The story opens with John Shoresby, a cryptanalyst for SciCrypt Systems, who receives an email message from an unknown sender with no traceable source and no Internet identifier, as if from thin air. The message pleads for his help and asks him to look into a hundred year old missing person's case. When he downloads the email attachments, he recognizes the face of one of his ancestors, James Francis Ravenshim, an archeologist that vanished without a trace in the summer of 1900. Intrigued, he starts to dig into the case and discovers nothing is what it seems. James Francis’ disappearance wasn't the only inexplicable event that occurred all those years ago at Ravenshim Castle, his family's ancestral home. Weeks before, a man was found murdered in one of the underground chambers. Scotland Yard removed the body for an autopsy, but before they could examine it, the body shriveled up and mummified right before their eyes!

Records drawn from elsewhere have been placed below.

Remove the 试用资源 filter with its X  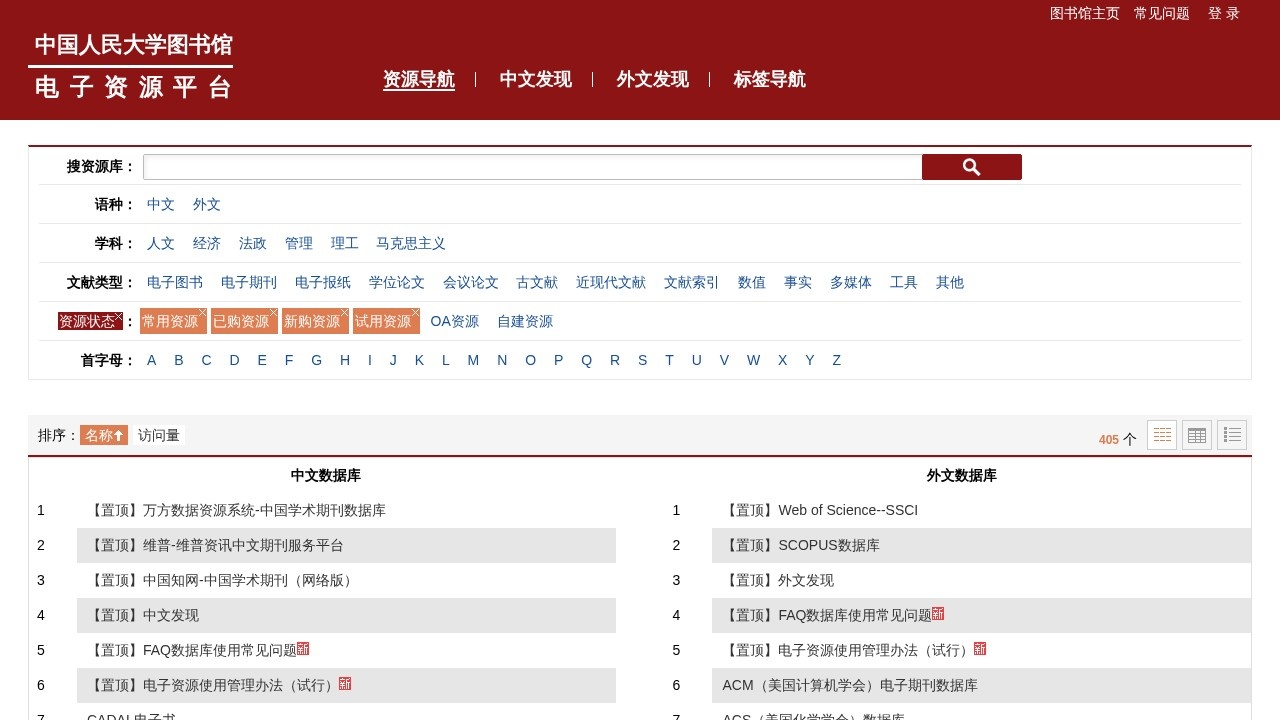(x=415, y=313)
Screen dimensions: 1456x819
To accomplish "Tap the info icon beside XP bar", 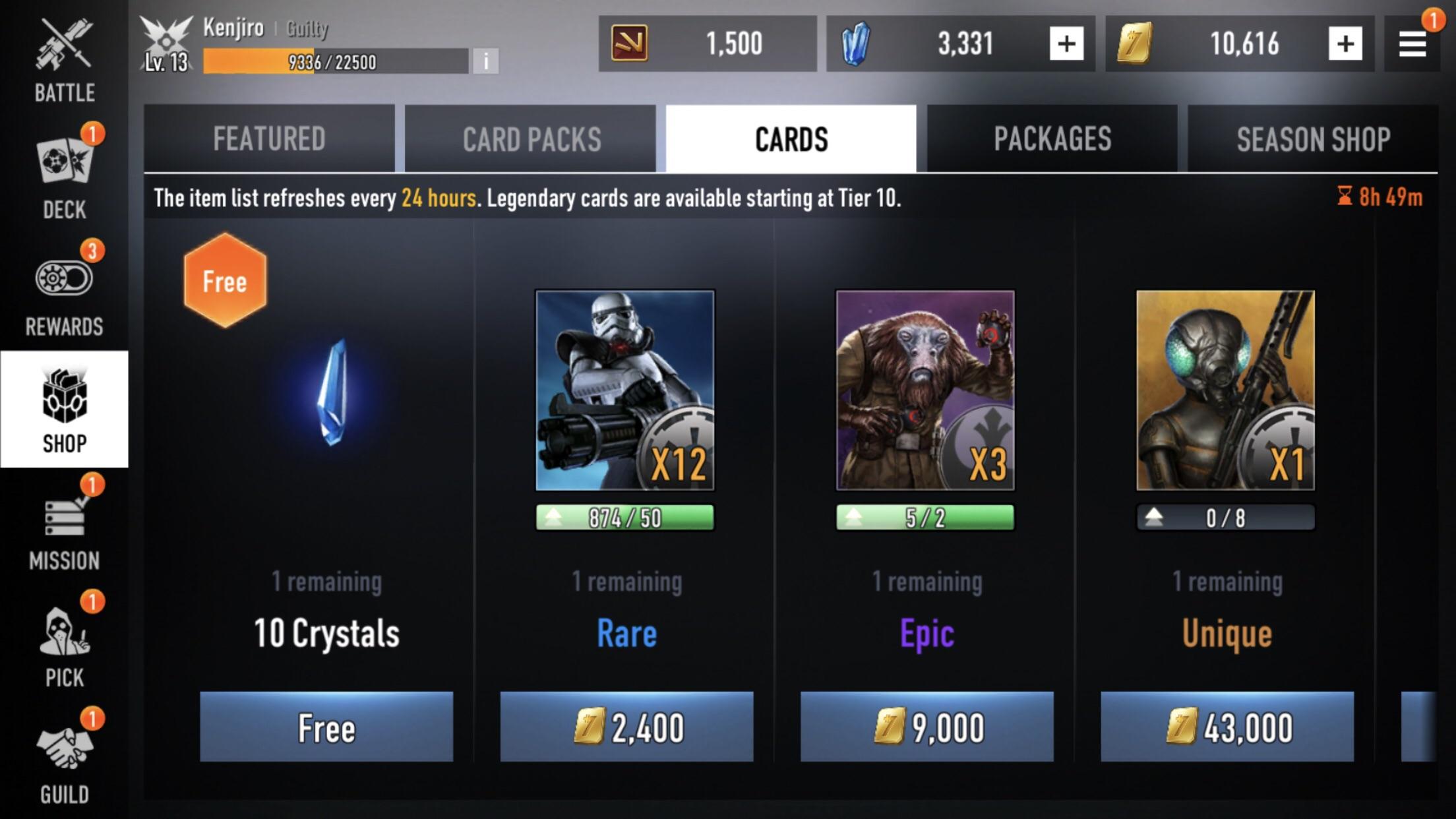I will (x=486, y=61).
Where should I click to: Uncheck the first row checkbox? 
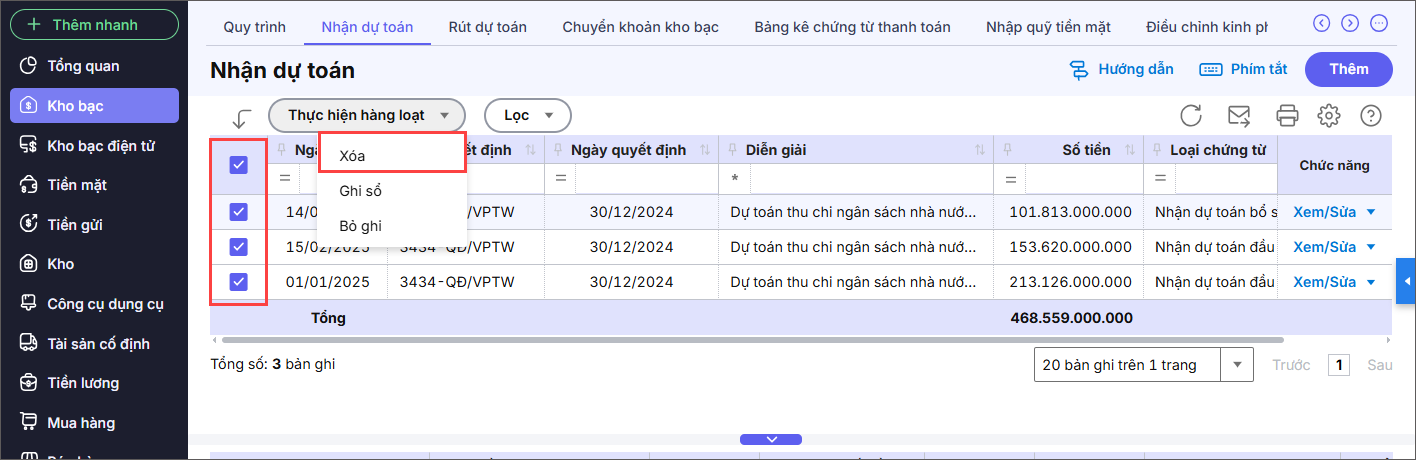pyautogui.click(x=238, y=212)
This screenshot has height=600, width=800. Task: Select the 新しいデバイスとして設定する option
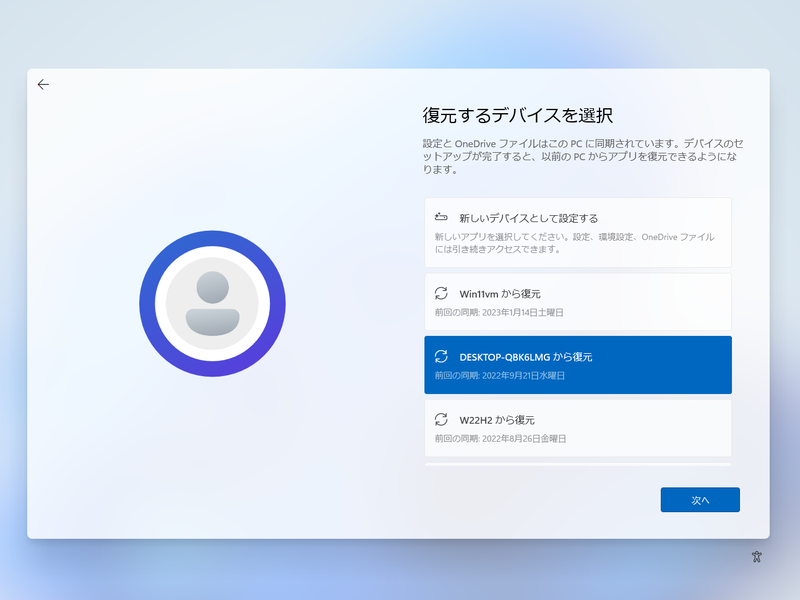[x=580, y=232]
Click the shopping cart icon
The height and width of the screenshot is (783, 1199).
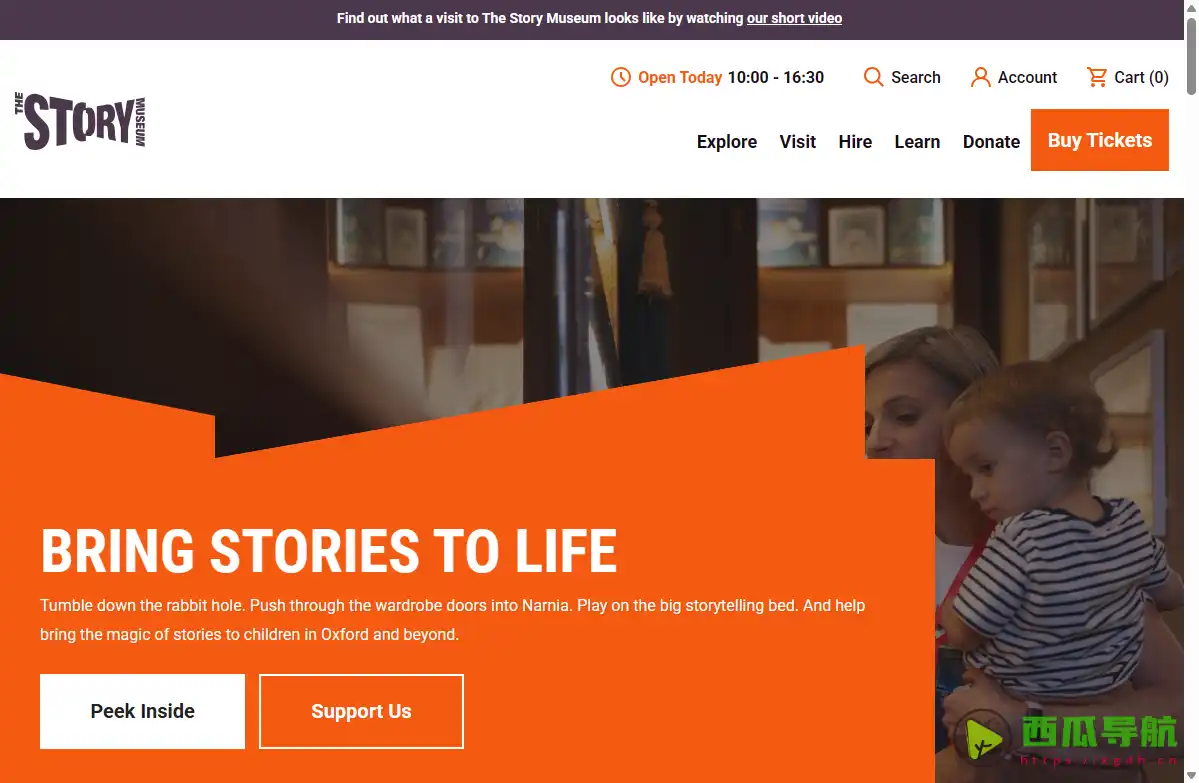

Shoresby continues to chase down clues, but faces obstruction at every turn. He discovers there may have been a cover up of the murder and the disappearance, aided by Scotland Yard, which ended with the complete destruction of Ravenshim Castle. What was everyone hiding and why were they still hiding it a hundred years later?

Production 
EPG Multimedia was founded to "explore the potential of interactive media". Its three founders, Ted Evans, Vince Peddle and Paul Gregutt, had backgrounds in advertising and corporate communications, and believed that interactive digital media was the best new method of delivering entertainment to the masses. They noticed that video game publishing seemed to "offer small, startup companies a chance to break into the entertainment business", and so while they were still employed at other companies, the founders began brainstorming ideas for "games that would take advantage of those opportunities". They actively wanted to push against the shovelware-filled reference titles, game titles, or children's titles that dominated the industry, and instead decided to lead the creative team for StarPress Publishing's "Material World". The program, which favoured good storytelling over gaming allowed the three to start up their own studio.

The Cypher became the  first completely original interactive project the EPG undertook; it was created on a shoestring budget to counteract the pattern of startup developers being at great financial risk. The team chose to focus on plot and character over puzzles and games, and favoured letting  players discover the story rather than take part in it. The game's graphic style was created by Evans. Early on in development the team decided to serialise the game rather than release it in all at once, an idea inspired by the work of Charles Dickens and Philip Francis Nowlan as it forces the writers to incorporate cliffhangers and aided them keeping the costs down.

In June 1996, it was announced that EPG Multimedia was in the process of developing the eight episode interactive novel in an early version of Macromedia Director, with four of the episodes ready for initial release. The episodes were distributed on "Launch," a bimonthly entertainment CD-ROM. The creators noted that the magazine content ate up most of the CD-ROM space which meant their content could only take up 15 MB per episode, which required them to tell an expansive narrative while remaining concise. The original four episodes were released by Christmas 1996. The soundtrack for the CD ROM and online versions of "The Cypher", The Cypher Suite, was composed and performed by Kimara Sajn/Precognitive Music and recorded in 1996. After the initial episodic run on LAUNCH, the developers published a single CD ROM for Mac OS and Windows with the entire The Cypher narrative including an extra 'bonus' episode, which was also distributed by Launch.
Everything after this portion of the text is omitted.